Deepfakes: No code, No Problem
Ajmer, Rajasthan based Divyendra Singh Jadoun, founder of Polymath Synthetic Media Solutions told Decode he stopped taking on political projects after the second phase of polling due to ethical concerns about requests made by political parties.
But voice cloning technology has been dumbed down to such an extent that anyone can make a voice clone for free using the many websites that offer this feature. No coding skills are required to create the same.
"Now anybody, even a 10 year old kid can create a voice cloning or call recording like the Dhruv Rathee and Swati Maliwal one (voice clones)," Jadoun, who goes by the moniker 'The Indian Deepfaker,' said.
"There are so many websites available, in less than five dollars you can clone the voices of ten people and the character limit is up to one lakh. If anyone wants to do face swapping it’s also very cost effective. You just have to upload a single image and a target video and you'll get a deepfake video in less than three minutes," Jadoun said.
"For these kinds of unethical things these political parties are not reaching out to any companies because it’s very accessible. They are creating (deepfakes) on their own or (through) other people who have bad intentions...I don’t know but anybody can create it," Jadoun added.
Political Parties Are Testing The Waters With AI
From using voice clones of popular leaders for voter and cadre outreach to creating deepfakes to promote their own candidates and target rivals; political parties in India are dipping their toes in the AI stream in myriad ways this election.

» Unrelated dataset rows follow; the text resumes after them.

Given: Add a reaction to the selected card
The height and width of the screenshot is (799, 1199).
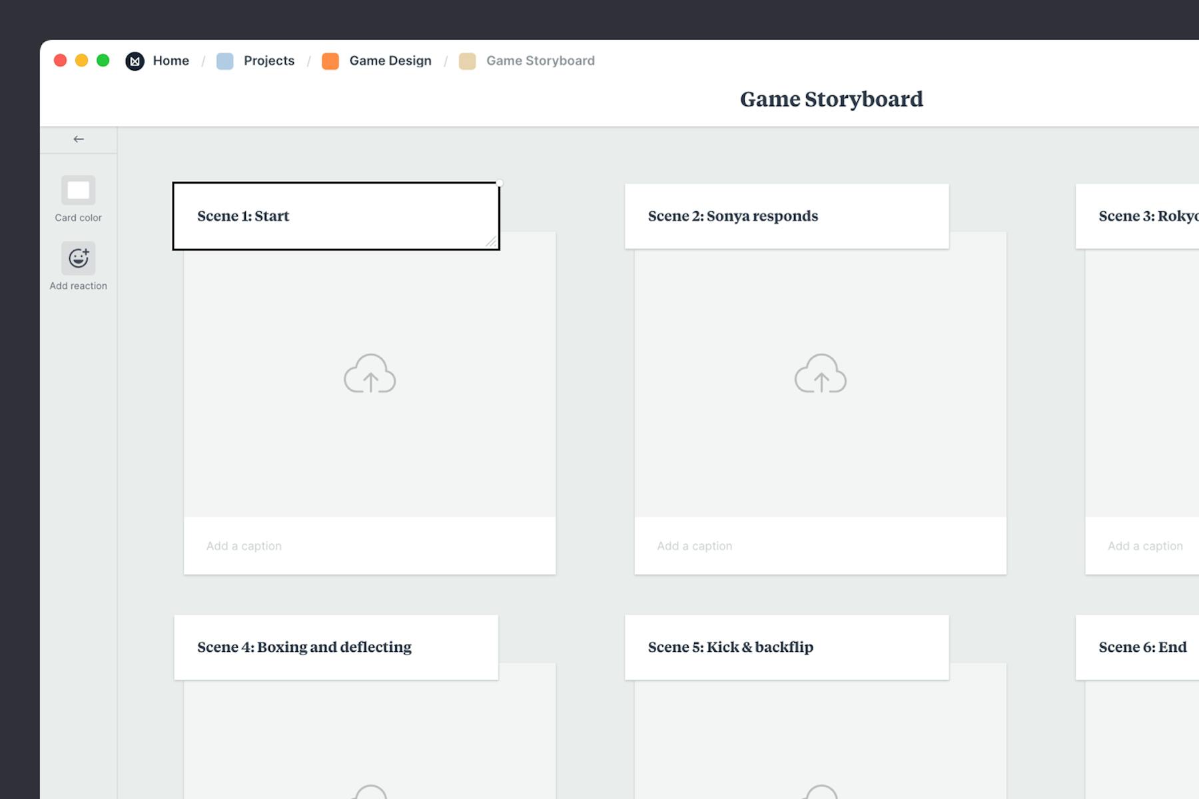Looking at the screenshot, I should point(78,258).
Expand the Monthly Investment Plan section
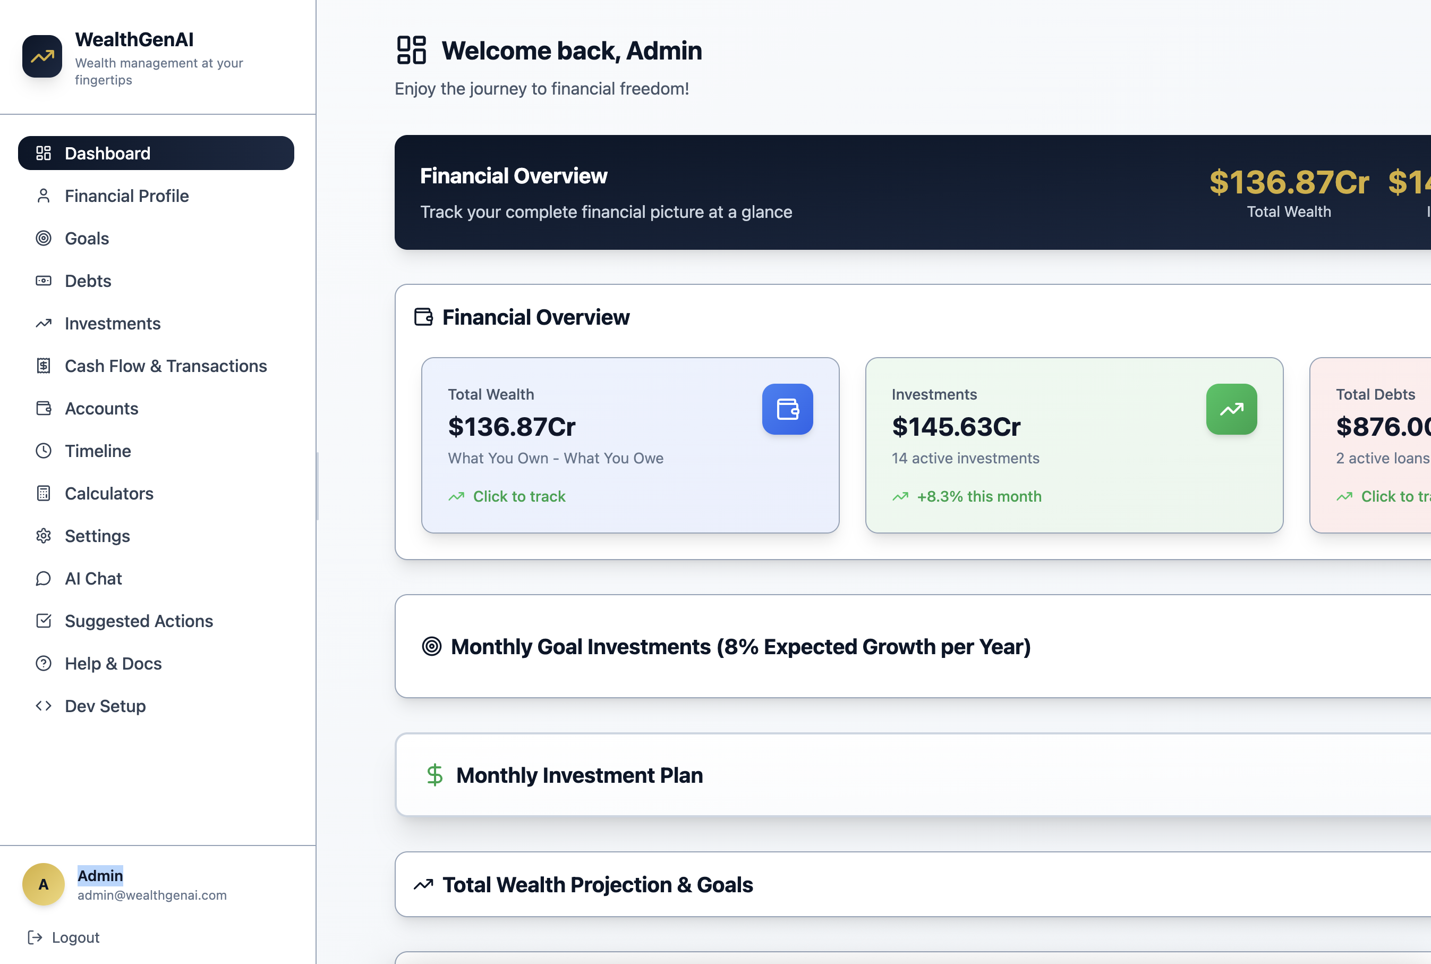The height and width of the screenshot is (964, 1431). point(579,775)
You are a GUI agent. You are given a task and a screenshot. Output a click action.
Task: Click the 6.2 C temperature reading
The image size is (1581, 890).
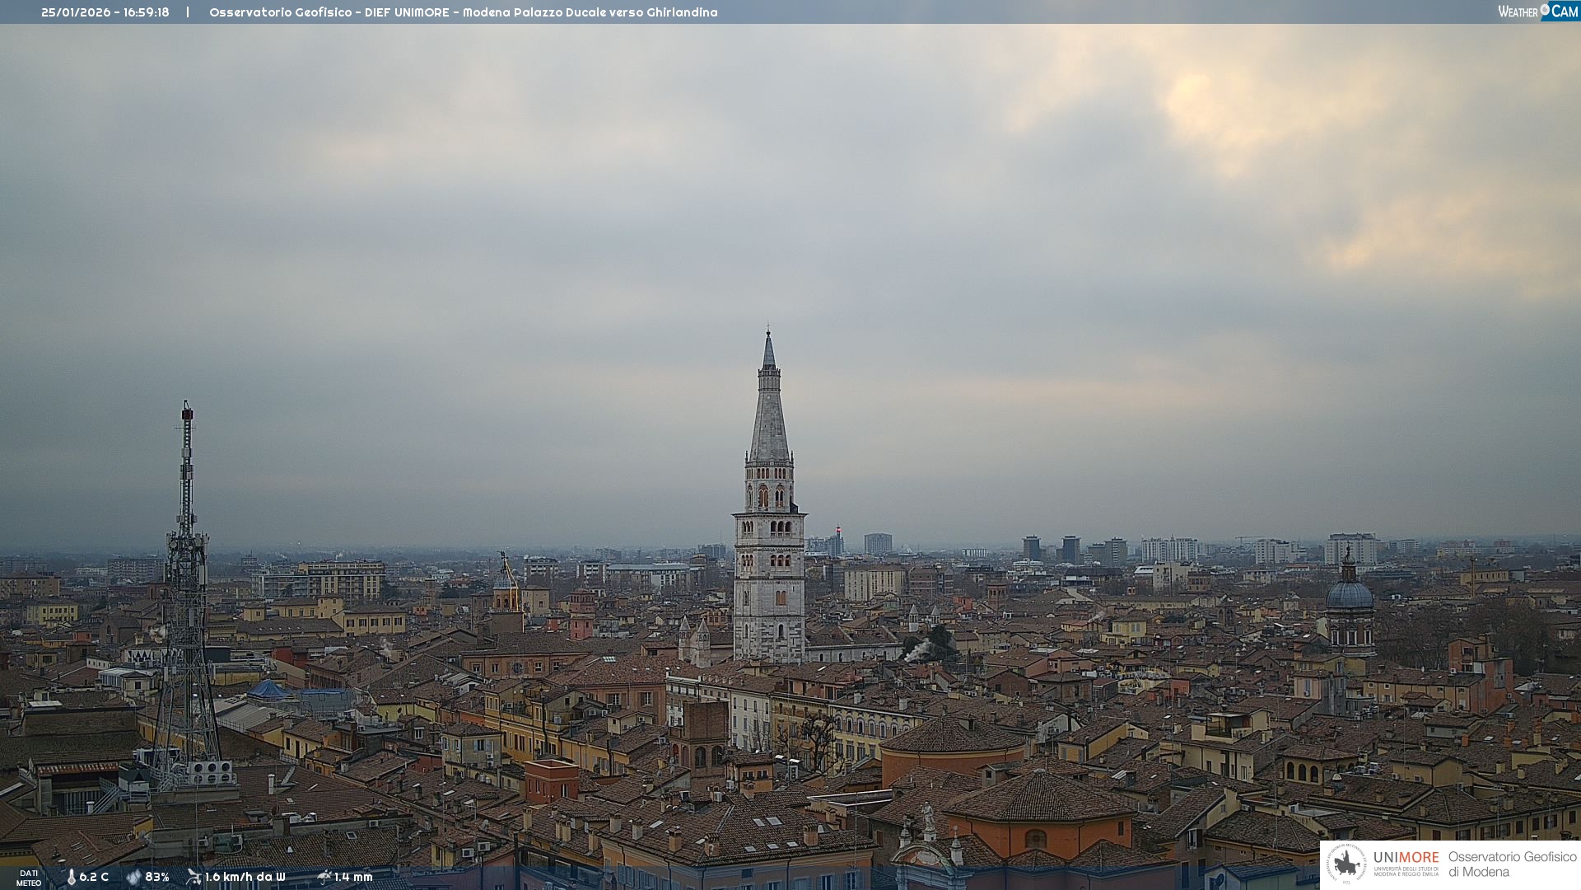pyautogui.click(x=94, y=877)
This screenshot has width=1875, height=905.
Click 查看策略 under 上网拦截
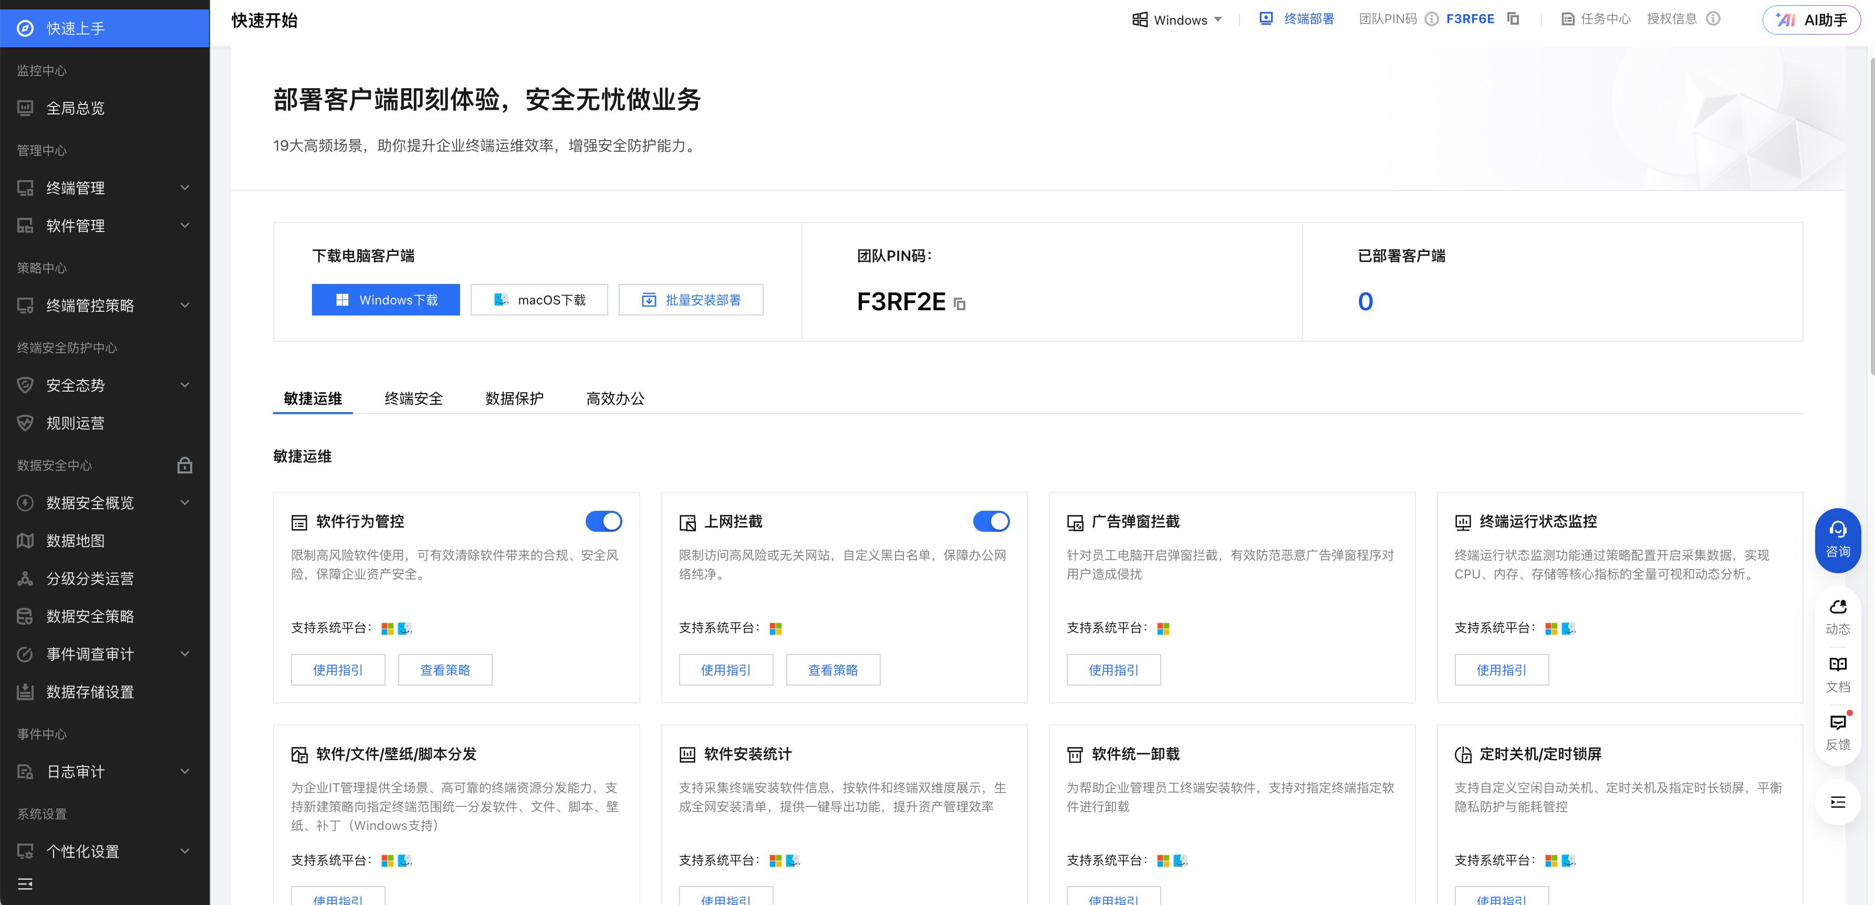833,669
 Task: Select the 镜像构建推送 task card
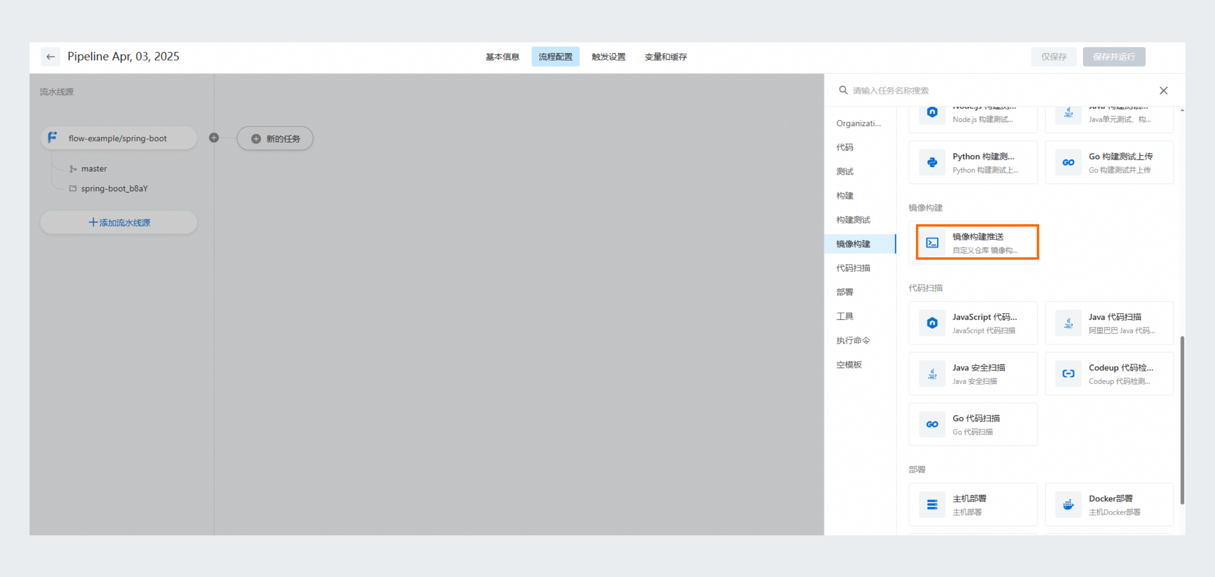(977, 242)
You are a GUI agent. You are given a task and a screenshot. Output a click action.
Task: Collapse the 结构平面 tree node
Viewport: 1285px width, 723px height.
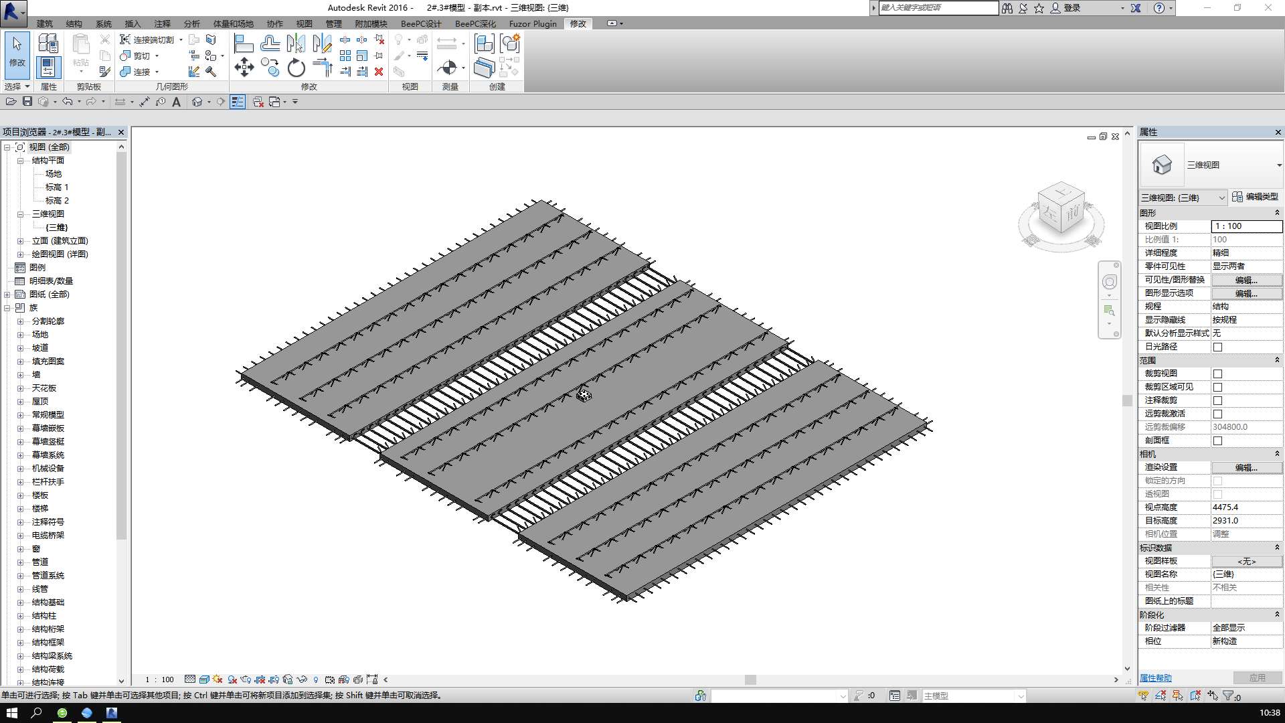click(x=20, y=161)
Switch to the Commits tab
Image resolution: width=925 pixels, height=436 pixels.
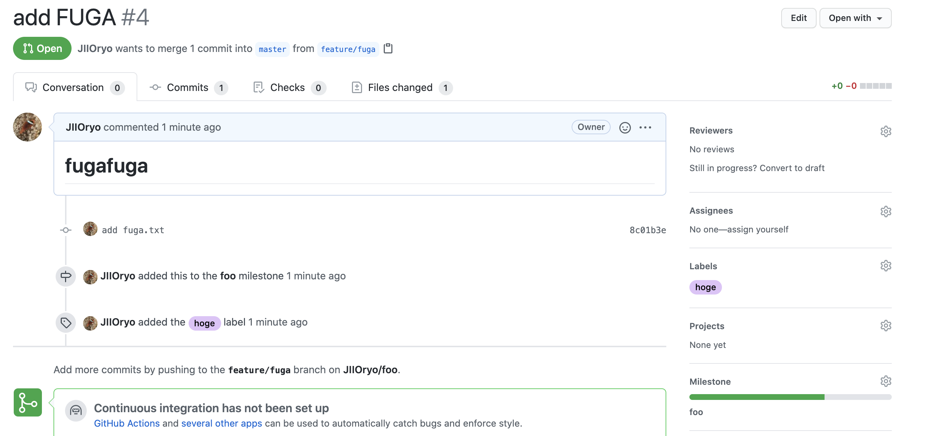pos(188,88)
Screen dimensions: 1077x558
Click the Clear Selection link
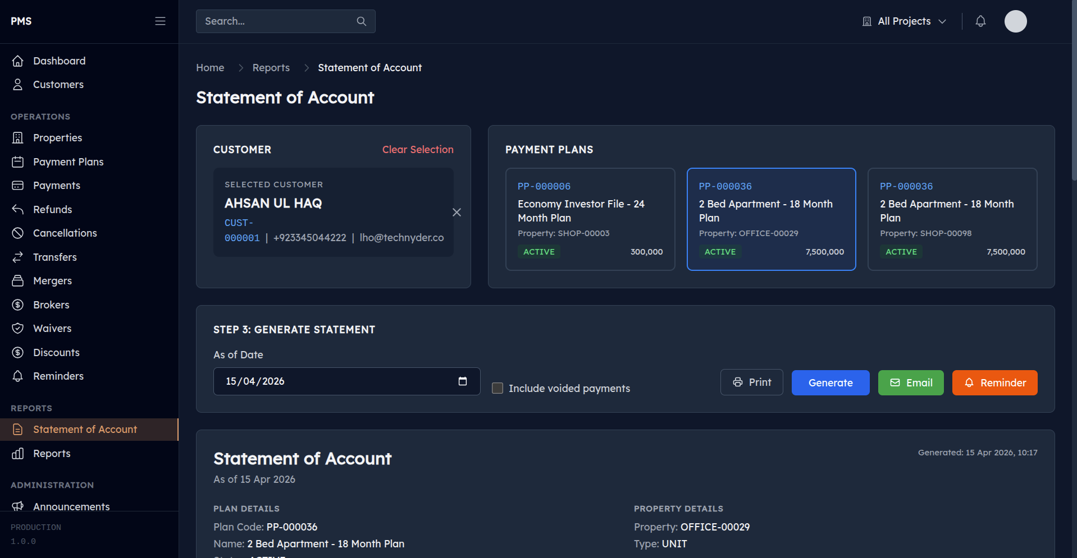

At the same time, increasingly convincing deepfakes have led to a few politicians trying to dismiss genuine videos as deepfakes.
In March this year, AAP functionaries made voice clones of Arvind Kejriwal in Hindi and English bringing to life his message to his followers supposedly written during his custody with the Enforcement Directorate.
The Congress party was called out for peddling AI voice clones of actors Aamir Khan and Ranveer Singh, separately, to target Prime Minister Narendra Modi and the BJP.
Meanwhile, the BJP, which was first off the blocks to embrace deepfakes back in 2020, has relied on its sprawling network of shadow pages on Facebook and Instagram to create satirical AI based videos targeting its rivals.
Ambiguous social media guidelines when it comes to AI content have enabled these videos to circulate freely while evading any fact-checking.
Thus deeper problems of disinformation and social media platforms such as Facebook and X unwilling to bring political parties to heel have largely been underreported.
India Specific Deepfake Generative Algorithms Needed For Sophistication
A wide spectrum of synthetic content in India has made it hard to figure out if deepfakes have had any influence on the electorate. A longer study is needed to determine the same.
“We should see this election as a budding ground for deep synthetic media manipulation as an attack vector. As sophistication and accessibility improves, I’m sure the same folks will come up with something much more impactful,” Contrails AI’s Singh said.
When asked if the fear of deepfakes have been overhyped, Professor Mayank Vatsa answered with an emphatic "no".
"If we have Indian specific deepfake generative algorithms in local languages then we will see more challenging outputs coming in," he explained.
"The Indian research community was slightly late due to computational resource constraints which limited the generation of foundational models and generative AI models tailored to the Indian context, specifically for audio and videos. However, we are making progress. While these technologies have positive applications, they can also be misused," Professor Vatsa said.
The professor said, "I will give an analogy of cricket because I love cricket. A bowler has six balls but only needs one good ball to take a wicket - he need not have all six good balls. Similarly, just one or two highly convincing deepfakes can cause significant disruption. Fortunately, we haven't seen this happen yet, which I again attribute to the lack of advanced text-to-speech and generative deepfake algorithms for the Indian context.”